Configure Failure Domains

A Failure domain is a logical grouping of NSX Edge nodes within an NSX Edge Cluster. Failure domains compliment auto placement algorithm and guarantee service availability in case of a failure affecting multiple NSX Edge nodes.

In a failure domain, Active and Standby instances of a Tier-1 SR or members of a sub-cluster always run in different failure domains. Without a failure domain, a Tier-1 SR could be auto placed on NSX Edge nodes that are in the same rack. So, if rack1 fails, both active and standby instance of this Tier-1 SR fail as well.

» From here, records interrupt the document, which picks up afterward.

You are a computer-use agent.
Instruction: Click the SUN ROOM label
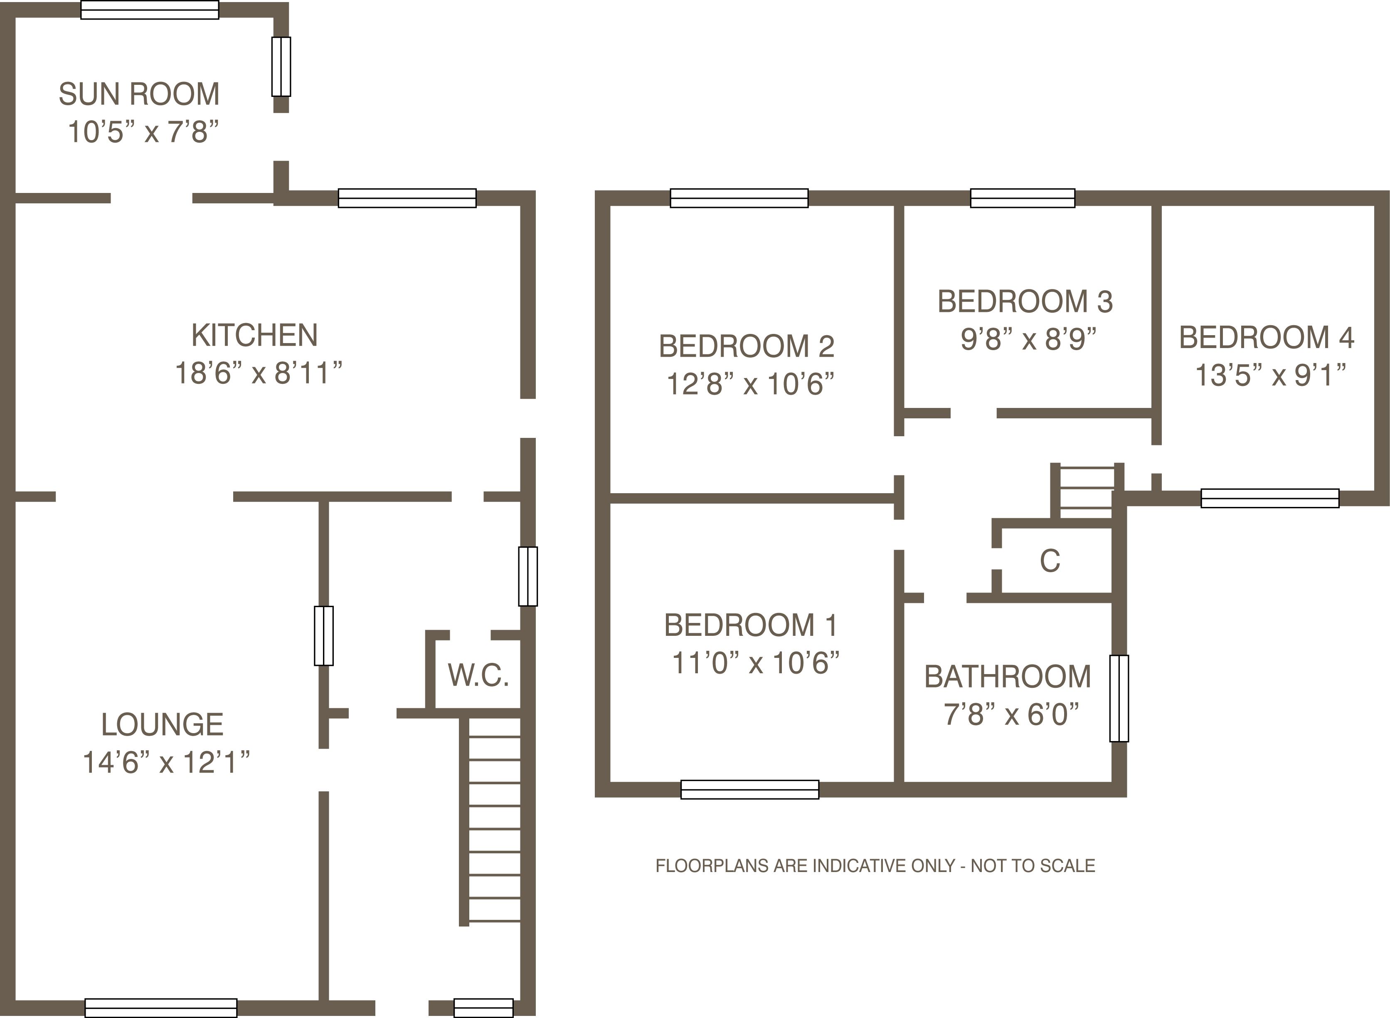point(139,94)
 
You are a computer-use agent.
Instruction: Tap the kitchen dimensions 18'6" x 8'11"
point(259,373)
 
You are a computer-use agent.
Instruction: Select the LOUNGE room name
point(162,725)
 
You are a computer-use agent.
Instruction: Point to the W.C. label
point(478,675)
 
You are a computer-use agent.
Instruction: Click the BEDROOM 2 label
point(747,346)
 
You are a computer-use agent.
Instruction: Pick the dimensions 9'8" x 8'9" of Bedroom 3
point(1028,339)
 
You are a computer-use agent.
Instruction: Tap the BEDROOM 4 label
point(1267,338)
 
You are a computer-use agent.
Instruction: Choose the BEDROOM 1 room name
point(751,625)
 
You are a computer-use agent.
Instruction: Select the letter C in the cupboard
point(1050,561)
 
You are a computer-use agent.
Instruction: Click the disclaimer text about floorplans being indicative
point(875,866)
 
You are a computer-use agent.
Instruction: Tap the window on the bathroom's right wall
point(1119,698)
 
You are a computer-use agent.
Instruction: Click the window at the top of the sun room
point(150,10)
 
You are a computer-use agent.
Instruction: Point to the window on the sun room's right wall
point(281,67)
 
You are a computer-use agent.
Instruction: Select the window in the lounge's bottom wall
point(161,1008)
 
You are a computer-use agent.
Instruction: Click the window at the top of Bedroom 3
point(1022,198)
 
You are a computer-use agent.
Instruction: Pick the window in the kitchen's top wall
point(407,198)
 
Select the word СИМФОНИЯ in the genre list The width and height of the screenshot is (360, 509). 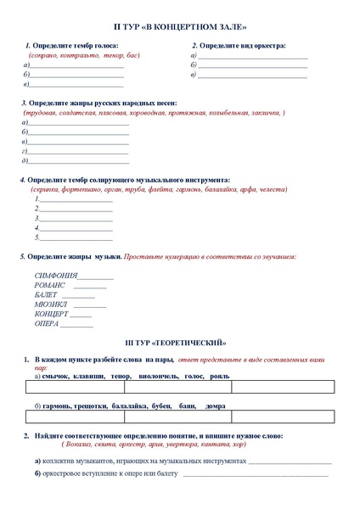point(56,276)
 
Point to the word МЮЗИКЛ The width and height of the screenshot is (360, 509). point(52,305)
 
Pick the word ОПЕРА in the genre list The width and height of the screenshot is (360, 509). point(47,323)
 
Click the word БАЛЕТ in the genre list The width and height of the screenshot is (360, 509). point(47,295)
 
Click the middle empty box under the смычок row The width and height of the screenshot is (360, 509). point(177,389)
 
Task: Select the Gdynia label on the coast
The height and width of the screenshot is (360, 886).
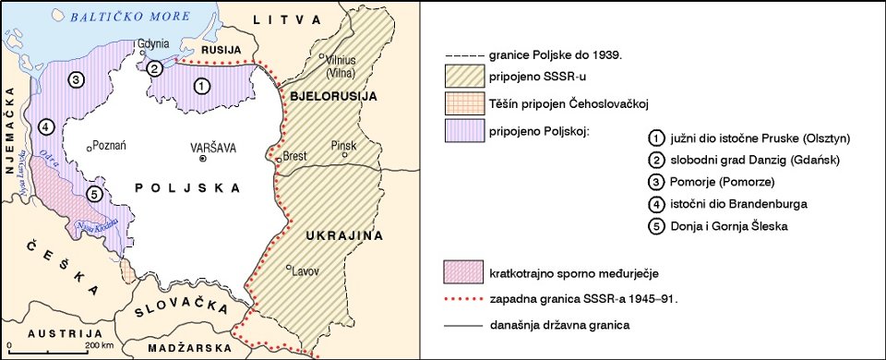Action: (x=153, y=44)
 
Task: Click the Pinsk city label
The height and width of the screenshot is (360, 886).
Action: (x=343, y=145)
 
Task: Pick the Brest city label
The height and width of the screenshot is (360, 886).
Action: (x=294, y=156)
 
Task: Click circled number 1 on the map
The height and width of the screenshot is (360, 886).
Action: (x=201, y=85)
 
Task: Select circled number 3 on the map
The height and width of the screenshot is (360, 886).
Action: (x=77, y=78)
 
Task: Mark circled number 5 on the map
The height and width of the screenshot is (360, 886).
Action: (x=91, y=194)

Without Failure Domains configured:

- In an Edge cluster comprising of four Edge nodes (EdgeNode1, EdgeNode2, EdgeNode3, EdgeNode4), any new Tier-1 Gateways in A/S mode are automatically placed in any two of those four Edge Nodes.

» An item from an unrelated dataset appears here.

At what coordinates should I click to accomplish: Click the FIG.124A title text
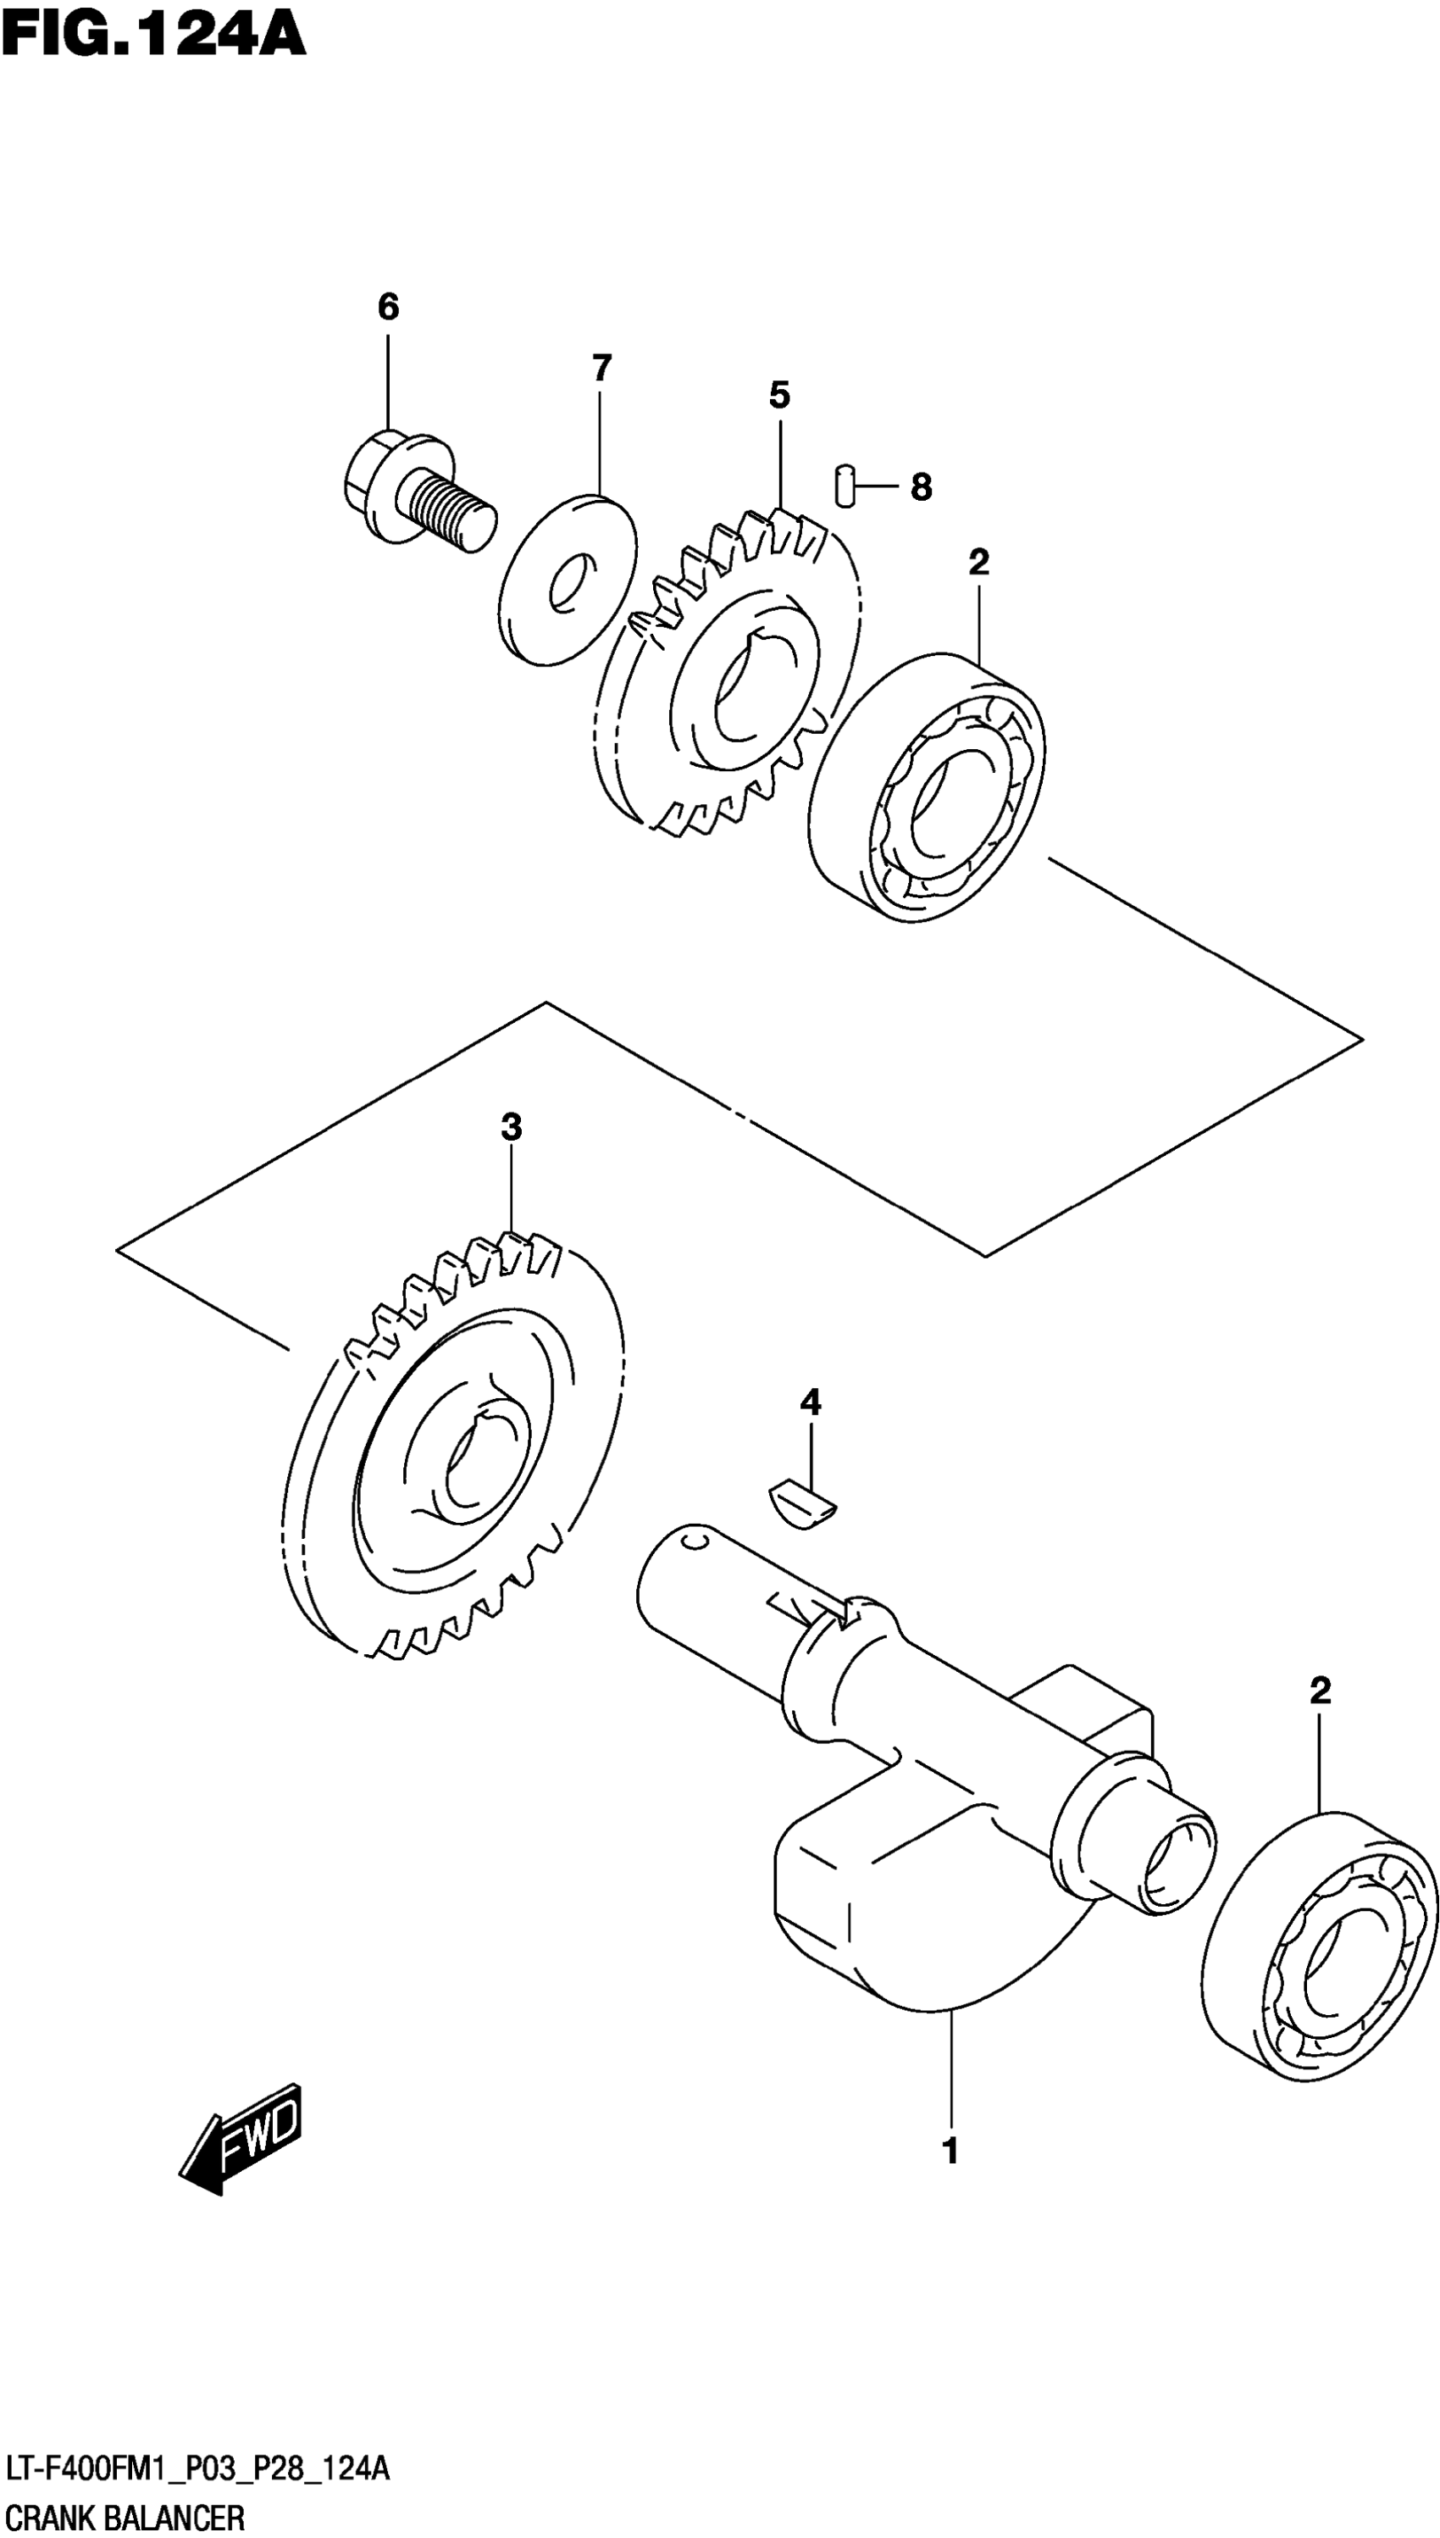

- However, high-availability cannot be achieved if Tier-1 A/S is deployed in Rack1 and Tier-2 A/S is deployed in Rack2. If Rack1 fails, Tier-1 A/S on EdgeNode1 and EdgeNode2 are lost as they are in the same failure domain.

With Failure Domains configured:

- EdgeNode1 and EdgeNode2 are configured to be a part of failure domain-1, while EdgeNode3 and EdgeNode4 are in failure domain-2. When a new Tier-1 SR is created and if the active instance of that Tier-1 is hosted on EdgeNode1, then the standby Tier-1 SR will be instantiated in failure domain 2 (EdgeNode3 or EdgeNode4).

- After configuring Failure Domains on an Edge cluster, any new Tier-1 Active/Standby SRs are correctly placed in different Failure Domains.

Procedure

Using the API, create failure domains for the each Edge node that you will add to the stateful A-A cluster, for example, in FailureDomain1 include FD1-EdgeNode1 and FD1-EdgeNode2 and in FailureDomain2 include FD2-EdgeNode3 and FD2-EdgeNode4. Set the parameter preferred_active_edge_services to true for Edge nodes in both failure domains. The preferred_active_edge_services is useful only when a Tier-1 gateway is created in preemptive failover mode.
```
POST /api/v1/failure-domains
{
"display_name": "FD1-EdgeNode1",
"preferred_active_edge_services": "true"
"display_name": "FD1-EdgeNode2",
"preferred_active_edge_services": "true"
}

POST /api/v1/failure-domains
{
"display_name": "FD2-EdgeNode3",
"preferred_active_edge_services": "true"
"display_name": "FD2-EdgeNode4",
"preferred_active_edge_services": "true"
}
```

Using the API, associate each Edge node with the failure domain for the site. First call the GET /api/v1/transport-nodes/<transport-node-id> API to get the data about the Edge node. Use the result of the GET API as the input for the PUT /api/v1/transport-nodes/<transport-node-id> API, with the additional property, failure_domain_id, set appropriately. For example,

GET /api/v1/transport-nodes/<transport-node-id>
Response:
{
    "resource_type": "TransportNode",
    "description": "Updated NSX configured Test Transport Node",
    "id": "77816de2-39c3-436c-b891-54d31f580961",
    ...
}

PUT /api/v1/transport-nodes/<transport-node-id>
{
    "resource_type": "TransportNode",
    "description": "Updated NSX configured Test Transport Node",
    "id": "77816de2-39c3-436c-b891-54d31f580961",
    ...
    "failure_domain_id": "<UUID>",
}

Using the API, configure the Edge cluster to allocate nodes based on failure domain. First call the GET /api/v1/edge-clusters/<edge-cluster-id> API to get the data about the Edge cluster. Use the result of the GET API as the input for the PUT /api/v1/edge-clusters/<edge-cluster-id> API, with the additional property, allocation_rules set appropriately. For example,

GET /api/v1/edge-clusters/<edge-cluster-id>
Response:
{
    "_revision": 0,
    "id": "bf8d4daf-93f6-4c23-af38-63f6d372e14e",
    "resource_type": "EdgeCluster",
    ...
}

PUT /api/v1/edge-clusters/<edge-cluster-id>
{
    "_revision": 0,
    "id": "bf8d4daf-93f6-4c23-af38-63f6d372e14e",
    "resource_type": "EdgeCluster",
    ...
    "allocation_rules": [
        {
            "action": 
                {
                 "enabled": true,
                 "action_type": "AllocationBasedOnFailureDomain"
                }
        }
    ],
}

Results

The NSX Edge nodes are referenced to different failure domains. You can now use them to create a cluster and configure Tier-0 gateway in A-A Stateful HA mode.